__What to produce__.
Write out the part of the message board posts below that starts at "To: Charles Tutt who wrote (59224)3/8/2004 1:40:31" and ends at "the following conclusion.", word for word.

__Document text__.
============

To: Charles Tutt who wrote (59224)3/8/2004 11:56:12 AM
From: cfimx  Respond to of 64865
 
some stuff is up today...unfortantely s & p news means sunw micro is not....



To: Charles Tutt who wrote (59224)3/8/2004 12:54:19 PM
From: steve harris  Read Replies (1) | Respond to of 64865
 
Charles,
with the party that lost the 2000 and 2002 election pulling out the stops to get back in control, it appears their media blitz efforts of misrepresentation are having an effect.

Local talk shows whining about Walmart today.

Capitalism=bad Socialism=good, right comrade?
Steve



To: Charles Tutt who wrote (59224)3/8/2004 1:40:31 PM
From: QwikSand  Read Replies (2) | Respond to of 64865
 
The downgrade to junk really had me thinking over the weekend about what's relevant and what's irrelevant. I came to the following conclusion.

What's irrelevant is the cash, debt and anything else on Sun's balance sheet.

What's relevant is that Sun is in such sharp decline that it has been kicked out of 'the club'. They can no longer be considered one of America's leading companies, because leading companies don't issue gambler's debt.

During the bubble, McNealy/Zander used to boast incessantly about the Fortune 100 CEO's/CFO's who called them personally to say "Hey, we can't get our head around this internet thing, you guys have to come in here and set us up."

============

__Given material__.
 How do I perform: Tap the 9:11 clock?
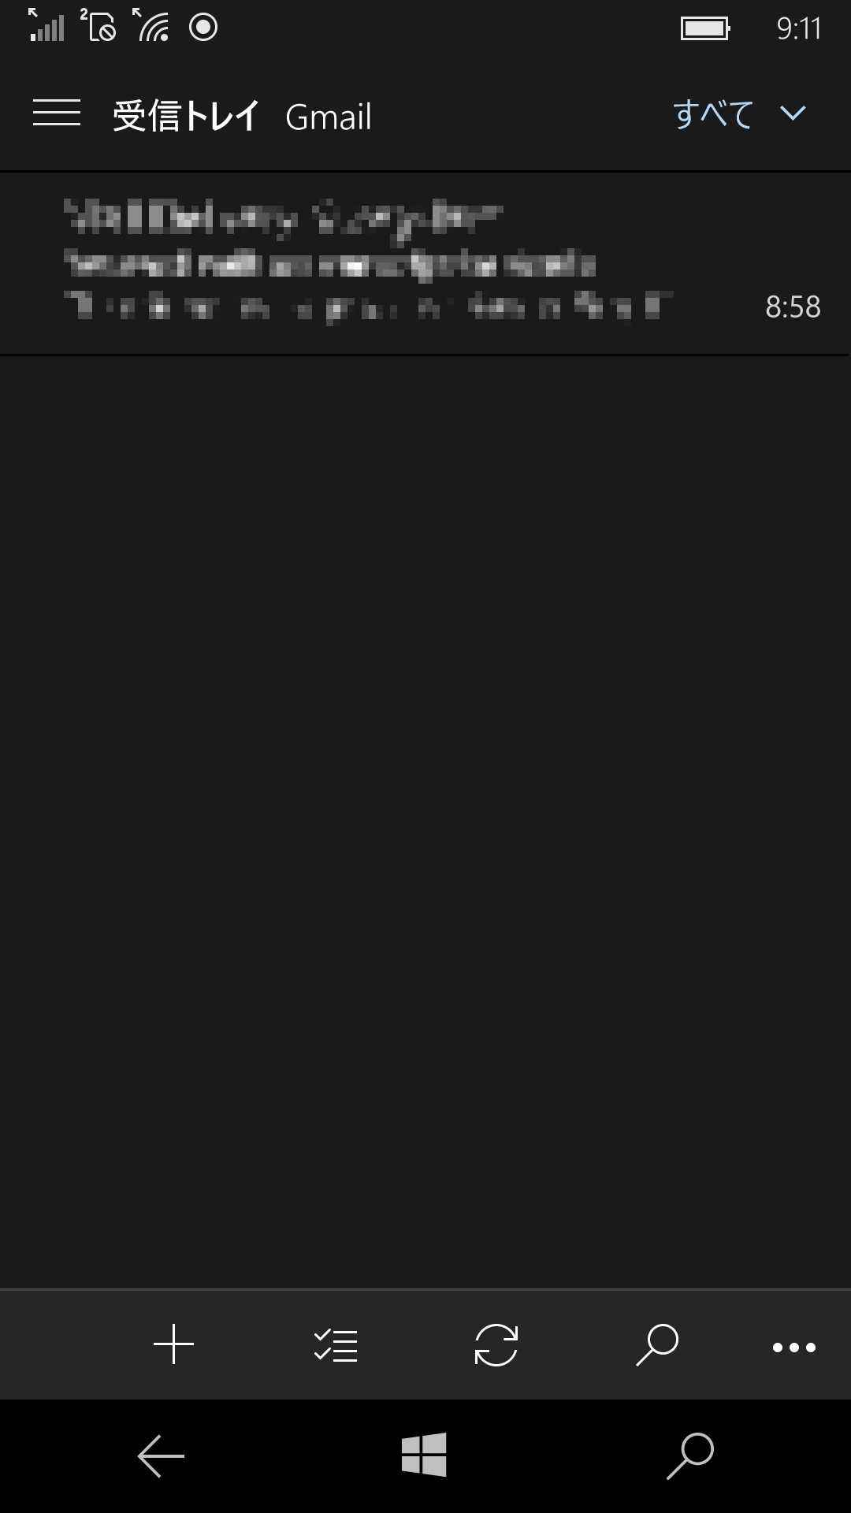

============

__Finished answer__.
To: Charles Tutt who wrote (59224)3/8/2004 1:40:31 PM
From: QwikSand  Read Replies (2) | Respond to of 64865
 
The downgrade to junk really had me thinking over the weekend about what's relevant and what's irrelevant. I came to the following conclusion.